Progressi e risultati 

Anche se il sito di OpenCoesione riporta che dei 2104822,36 euro ne sono stati utilizzati 0, il project manager Iuri Peri sottolinea che una parte dei soldi è già stata investita ma non registrata, poiché viene registrato solo il denaro versato pari al 40% per UniCT e 100% per Malta. I ritardi sarebbero per lo più causati da rallentamenti burocratici. I seguenti dati sono tratti dall’intervista effettuata l’8 marzo 2023. Nel corso della suddetta intervista, Iuri Peri ha rimarcato che il suo team ha già concluso la fase di ricerca focale, applicandosi ora sull'analisi diretta dei dati raccolti per ipotizzare soluzioni ai problemi riscontrati; tuttavia, non è entrato più nel dettaglio.
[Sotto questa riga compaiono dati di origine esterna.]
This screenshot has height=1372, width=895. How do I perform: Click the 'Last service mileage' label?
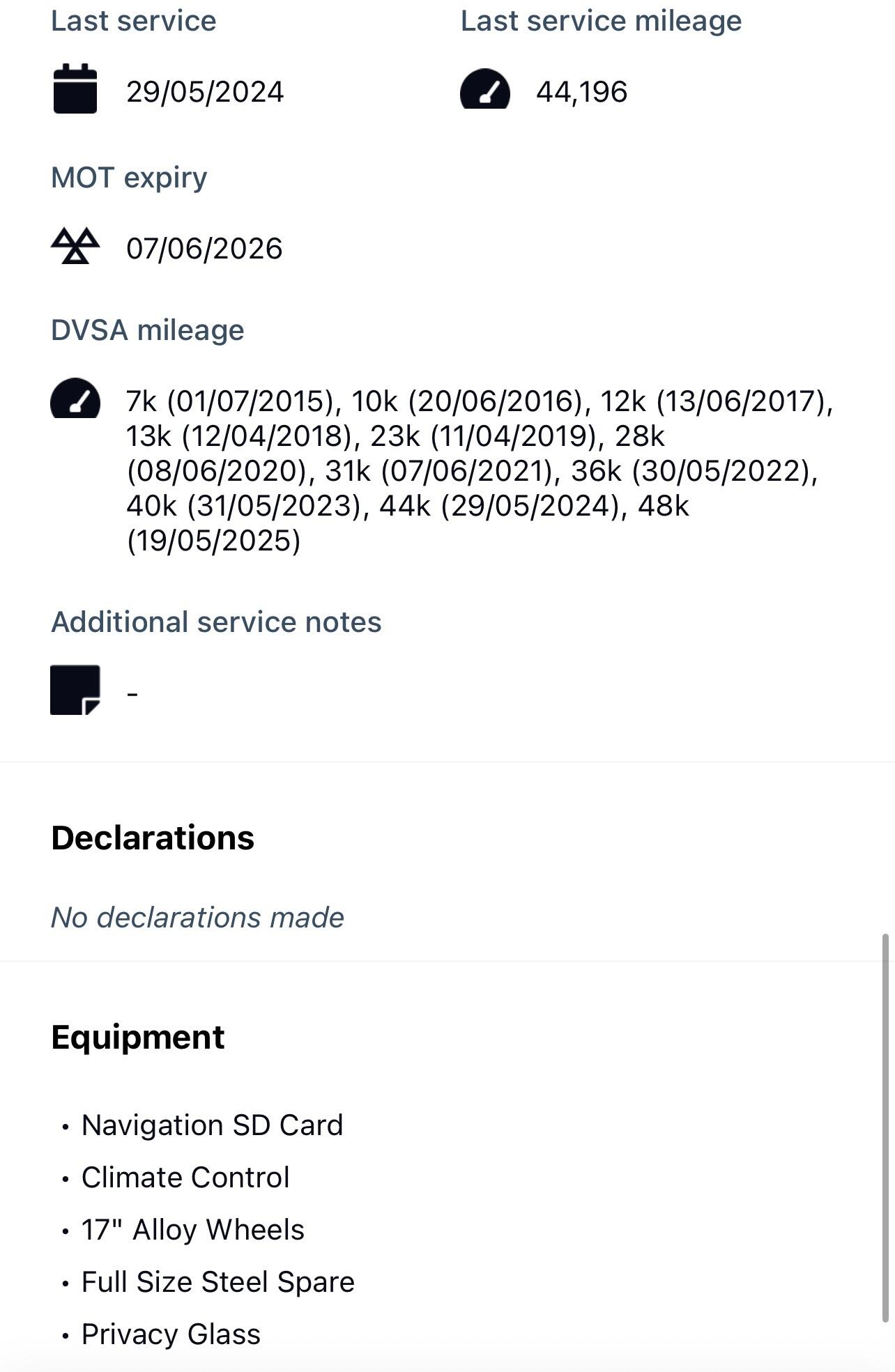[x=601, y=21]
Intervistando via email Adriana Vella, rappresentante del team maltese, è emerso che hanno stretto una convenzione con il Ministero dell'Istruzione, finanziando così progetti, mostre fotografiche e momenti di dibattito nelle scuole. Stando alle dichiarazioni, sia la squadra catanese sia la squadra maltese starebbero svolgendo un lavoro in linea con quanto previsto.

Debolezze e punti di forza 

Una debolezza del progetto è la poca pubblicità, almeno in Sicilia, il che non lo rende conoscibile da tutti. Il progetto si distingue per tre parole chiave: “sinergia, scienza e umanità”. Sea Marvel è un progetto che mette in evidenza quanto, per risolvere i problemi ambientali, sia necessario che tutti intervengano e si sentano responsabili. La Terra non è responsabilità di pochi, ma di tutti.